Лет в 12 – да, были сольные амбиции. Но потом очень захотелось петь, старшая сестра уже училась на вокальном. Но папа пообещал: «Вот исполнится 16 лет – проверю твои голосовые данные». Когда долгожданное семейное прослушивание состоялось, честно сказал: «Знаешь, была бы хоть одна нотка, за которую можно зацепиться, тогда бы стоило заниматься. Но при такой любви к пению ты сможешь стать хорошим оперным концертмейстером».
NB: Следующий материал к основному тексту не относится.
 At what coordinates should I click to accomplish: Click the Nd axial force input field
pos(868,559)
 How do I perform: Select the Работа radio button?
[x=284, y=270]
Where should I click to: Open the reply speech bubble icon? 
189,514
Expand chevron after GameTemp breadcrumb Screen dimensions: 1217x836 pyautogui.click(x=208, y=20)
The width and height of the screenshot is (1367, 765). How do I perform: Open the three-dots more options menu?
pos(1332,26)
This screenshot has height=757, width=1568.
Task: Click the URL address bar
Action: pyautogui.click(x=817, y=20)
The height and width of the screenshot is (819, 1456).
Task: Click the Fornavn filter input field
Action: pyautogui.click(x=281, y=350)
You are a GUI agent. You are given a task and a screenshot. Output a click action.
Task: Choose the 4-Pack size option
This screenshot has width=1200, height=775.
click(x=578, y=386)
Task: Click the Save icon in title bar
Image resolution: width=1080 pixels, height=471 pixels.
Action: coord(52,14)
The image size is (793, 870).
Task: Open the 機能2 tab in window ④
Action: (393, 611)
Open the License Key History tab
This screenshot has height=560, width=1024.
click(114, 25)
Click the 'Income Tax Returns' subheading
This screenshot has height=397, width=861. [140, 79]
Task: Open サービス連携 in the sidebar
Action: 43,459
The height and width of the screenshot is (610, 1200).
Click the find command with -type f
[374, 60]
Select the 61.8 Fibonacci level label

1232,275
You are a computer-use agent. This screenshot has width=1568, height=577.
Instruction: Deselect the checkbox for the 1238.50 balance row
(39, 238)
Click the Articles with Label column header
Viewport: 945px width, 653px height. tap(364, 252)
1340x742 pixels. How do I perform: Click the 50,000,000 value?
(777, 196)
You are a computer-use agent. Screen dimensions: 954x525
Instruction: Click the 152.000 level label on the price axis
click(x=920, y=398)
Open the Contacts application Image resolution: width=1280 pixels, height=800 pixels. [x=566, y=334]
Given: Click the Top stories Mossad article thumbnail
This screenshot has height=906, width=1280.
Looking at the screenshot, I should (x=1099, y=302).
Поначалу я выступила против, но папа медленно начал вводить меня в профессию. Он ведь очень долго оставался поющим, из Большого театра ему пришлось уйти всего в 47 лет вместе с целой плеядой первоклассных певцов, потому что на дворе стоял 1955 год, сменялось высшее партийное руководство страны, а вместе с ним «чистили» и солистов главного театра. У Анатолия Ивановича было много концертов, он руководил вокальной студией на Всесоюзном радио, часто записывался там. «Пойдём со мной, сегодня пою цикл «К далёкой возлюбленной» Бетховена – Это что ещё такое? – А вот ноты, посмотри, поучи». Потом рассказывал о нюансах – где, что и как, пел со мной.

Даже не сомневалась, что буду работать концертмейстером в Большом театре. Но моё окончание института им. Гнесиных совпало с тем периодом, когда папа вернулся в Большой театр в качестве Заведующего оперной труппой. Он был настолько щепетилен, что не посоветовал мне играть конкурс в коллектив, где оказался бы моим начальником.

Так я пришла в Музыкальный театр им. Станиславского и Немировича-Данченко, которому отдала 25 лет, о чём нисколько не жалею. Совпало, что кроме меня, все концертмейстеры были пожилые, у которых было чему поучиться. Я впитывала манеру работы от каждого. Много давали дирижёры: К.Д.Абдуллаев, Д.Г. Китаенко, Г.П.Проваторов, М.В.Юровский, В.М. Есипов. Но все эти годы я не теряла связь с Большим театром, часто бывала на прогонах и генеральных репетициях, что для меня даже ценнее премьер. Люблю ещё далёкий от фрачной парадности момент создания спектакля с остановками, поисками лучшего варианта.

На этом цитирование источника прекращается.